Sharpie is putting a permanent mark on Atlanta.
The pen maker, a division of product giant Newell Rubbermaid, is moving its headquarters to the metro area by the end of the year and bringing with it more than 60 jobs, Newell is expected to announce Tuesday.
Sharpie will be the fifth Newell brand to move to metro Atlanta since Newell built its new 14-floor corporate base in Sandy Springs in 2008. Newell moved Calphalon, Levolor, Dymo and Graco to its headquarters between 2008 and 2010.
The news comes amid a summer uptick in the jobless rate in metro Atlanta and Georgia. The metro rate jumped to 8.9 percent in June while the state rate was 8.8 percent in July.

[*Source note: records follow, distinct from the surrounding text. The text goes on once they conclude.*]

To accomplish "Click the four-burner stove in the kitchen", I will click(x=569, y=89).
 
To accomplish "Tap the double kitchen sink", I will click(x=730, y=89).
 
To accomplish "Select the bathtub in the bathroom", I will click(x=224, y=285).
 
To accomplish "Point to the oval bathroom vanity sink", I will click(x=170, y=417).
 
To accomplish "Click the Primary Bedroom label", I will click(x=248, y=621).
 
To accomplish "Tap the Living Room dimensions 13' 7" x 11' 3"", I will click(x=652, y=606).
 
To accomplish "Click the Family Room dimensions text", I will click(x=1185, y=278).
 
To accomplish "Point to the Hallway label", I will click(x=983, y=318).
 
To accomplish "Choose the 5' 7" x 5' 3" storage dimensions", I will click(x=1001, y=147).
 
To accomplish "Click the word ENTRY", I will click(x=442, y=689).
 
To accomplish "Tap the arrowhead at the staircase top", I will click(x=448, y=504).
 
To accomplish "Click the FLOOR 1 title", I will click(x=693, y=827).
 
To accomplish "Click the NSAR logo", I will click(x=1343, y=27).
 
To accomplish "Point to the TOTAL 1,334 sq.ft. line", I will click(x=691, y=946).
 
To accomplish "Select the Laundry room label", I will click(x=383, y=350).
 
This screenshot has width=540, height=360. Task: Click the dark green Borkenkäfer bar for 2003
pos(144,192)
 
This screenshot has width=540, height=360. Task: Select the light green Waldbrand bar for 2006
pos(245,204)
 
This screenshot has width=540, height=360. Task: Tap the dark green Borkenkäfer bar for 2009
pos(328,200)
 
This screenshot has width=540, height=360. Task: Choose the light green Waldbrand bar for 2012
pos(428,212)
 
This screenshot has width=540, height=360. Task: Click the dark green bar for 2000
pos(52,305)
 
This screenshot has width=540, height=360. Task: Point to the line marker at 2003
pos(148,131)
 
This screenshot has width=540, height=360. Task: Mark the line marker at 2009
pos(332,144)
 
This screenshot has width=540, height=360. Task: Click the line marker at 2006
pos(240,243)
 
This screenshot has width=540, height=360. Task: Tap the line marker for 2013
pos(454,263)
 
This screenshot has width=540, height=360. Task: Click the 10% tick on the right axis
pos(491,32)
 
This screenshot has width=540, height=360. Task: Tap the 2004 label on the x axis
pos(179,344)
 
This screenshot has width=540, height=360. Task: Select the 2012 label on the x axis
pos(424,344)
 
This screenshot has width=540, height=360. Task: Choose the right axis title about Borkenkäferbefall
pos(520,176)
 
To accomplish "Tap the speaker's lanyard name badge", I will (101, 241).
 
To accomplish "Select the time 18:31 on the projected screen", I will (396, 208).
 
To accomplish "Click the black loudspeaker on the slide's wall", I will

It also follows layoffs at Newell last year and the sale earlier this month of a portion of the company’s hardware business, including paint products maker Shur-line.
“What we’re doing is bringing all our consumer facing brands together in Atlanta, all the marketing activities associated with any of our consumer facing brands,” Michael Polk, Newell’s president and chief executive officer, said. “So (that includes) our writing business, our consumer products business which includes Rubbermaid, Goody and Calphalon.”
Mercer University economist Roger Tutterow said the number of jobs involved is modest but that the company’s overall growth here has been strong.
“Anything that further enforces their presence here in Atlanta is good news,” he said.
Newell has received hundreds of thousands of dollars in incentives from Georgia’s Regional Economic Business Assistance program or REBA, which is designed to help lure jobs to the state. The company promised to create more than 300 jobs, but tripled that amount and now says it has more than 1,000 employees here.
Newell spokeswoman Connie Bryant said the company received no incentives in the Sharpie move.
Sharpie is moving from Oak Brook, Ill., and will offer current employees a post in Atlanta or a severance package, Bryant said. About 180 employees will remain in an Oak Brook office working on writing brands including Paper Mate, Sharpie and Expo.
Polk said the Sharpie brand has strong potential both domestically and internationally. The company sees a base of untapped customers in Latin America and Asia and expects the recent introduction of metallic and neon markers to give fans more reasons to add to their collections.
Moving the brand to Atlanta allows the company to work more cohesively to drive those sales, he said.
“It’s much easier to have all of your marketers in one place,” he said. “It makes sense to have that core of our company based in our corporate headquarters so we can create a community of practice.”